▶ Task material
- - - - - - -
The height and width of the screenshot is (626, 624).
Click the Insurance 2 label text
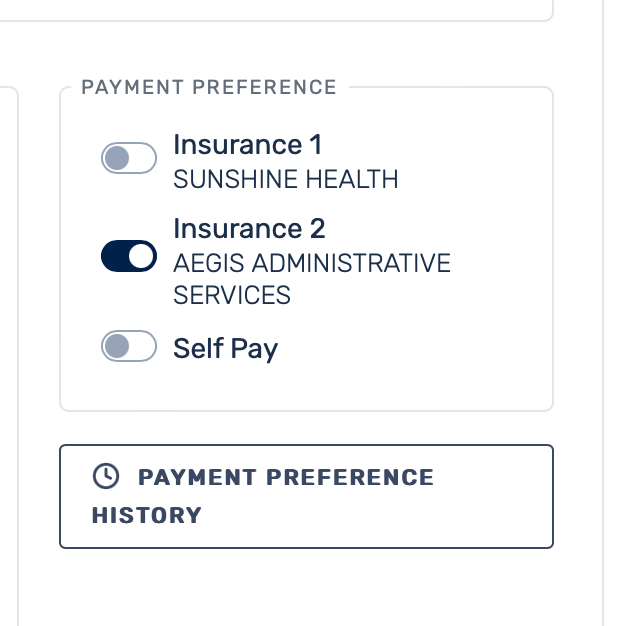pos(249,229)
- - - - - - -
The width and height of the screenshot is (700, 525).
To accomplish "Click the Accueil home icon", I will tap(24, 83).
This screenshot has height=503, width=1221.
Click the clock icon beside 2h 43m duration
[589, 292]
- - - - - - -
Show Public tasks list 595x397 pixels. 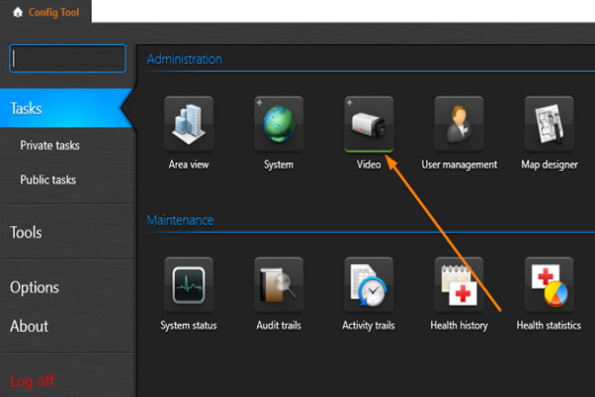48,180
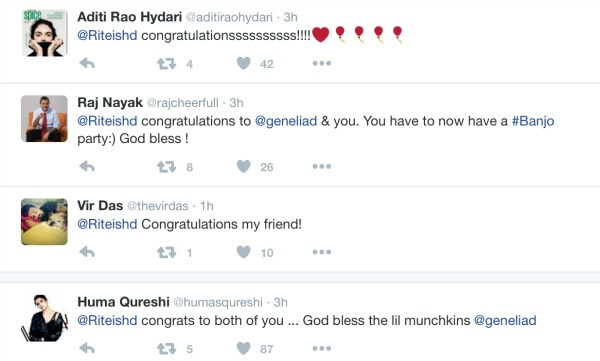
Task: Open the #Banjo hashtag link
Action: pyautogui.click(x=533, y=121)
- - - - - - -
▶ Task description
The lines to return are those holding the string "height" anywhere in the listing above.

▶ Exercise solution
The height and width of the screenshot is (626, 624).
The width and height of the screenshot is (700, 525).
This screenshot has height=503, width=1221.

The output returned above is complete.